Lampshades made from human skin

There are two notable allegations of lampshades made from human skin: the debated Nazi lampshade and the confirmed trophy of Ed Gein.

History of anthropodermia

There has been notable use of human parts for violent, artistic, and scientific purposes. As far back as ancient Assyria, the flaying of defeated enemies and dissidents was common practice. The Assyrians would leave the skin to tan on their castle walls while Vlad the Impaler would leave his enemies' bodies impaled on stakes on display on the battlefields.[1]

Artistically, it has been rumored that the binding on many ancient and medieval books may be made of human skin. Allegedly, a thirteenth century bible and a text of the Decretals were bound in human skin. Along with this hearsay, there are reports of copies of the 1793 French Constitution being written on human skin and 19th century anatomy textbooks being symbolically bound in skin.[1]

Nazi era

General Lucius D. Clay, the interim military governor of the American Zone in Germany, reduced the judgment of Ilse Koch to four years' prison on the grounds "there was no convincing evidence that she had selected Nazi concentration camp inmates for extermination in order to secure tattooed skins, or that she possessed any articles made of human skin".[2]

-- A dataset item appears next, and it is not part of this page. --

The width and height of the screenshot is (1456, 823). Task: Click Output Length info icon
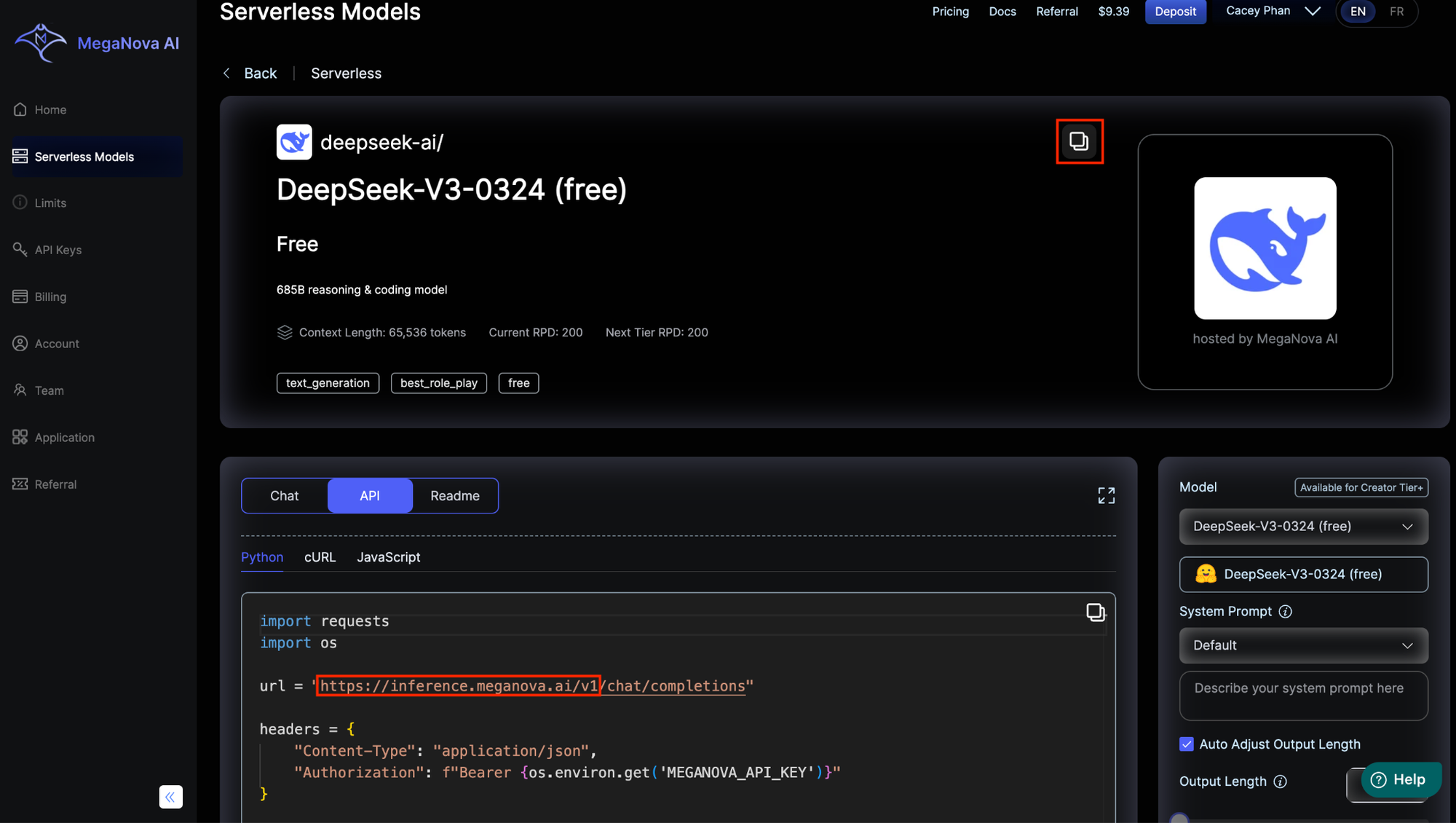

Jean Edward Smith in his biography, Lucius D. Clay, an American Life, reported the general maintained that the leather lamp shades were really made out of goat skin. The book quotes a statement made by General Clay years later:

There was absolutely no evidence in the trial transcript, other than she was a rather loathsome creature, that would support the death sentence. I suppose I received more abuse for that than for anything else I did in Germany. Some reporter had called her the "Bitch of Buchenwald", had written that she had lamp shades made of human skin in her house. And that was introduced in court, where it was absolutely proven that the lamp shades were made out of goat skin.[3]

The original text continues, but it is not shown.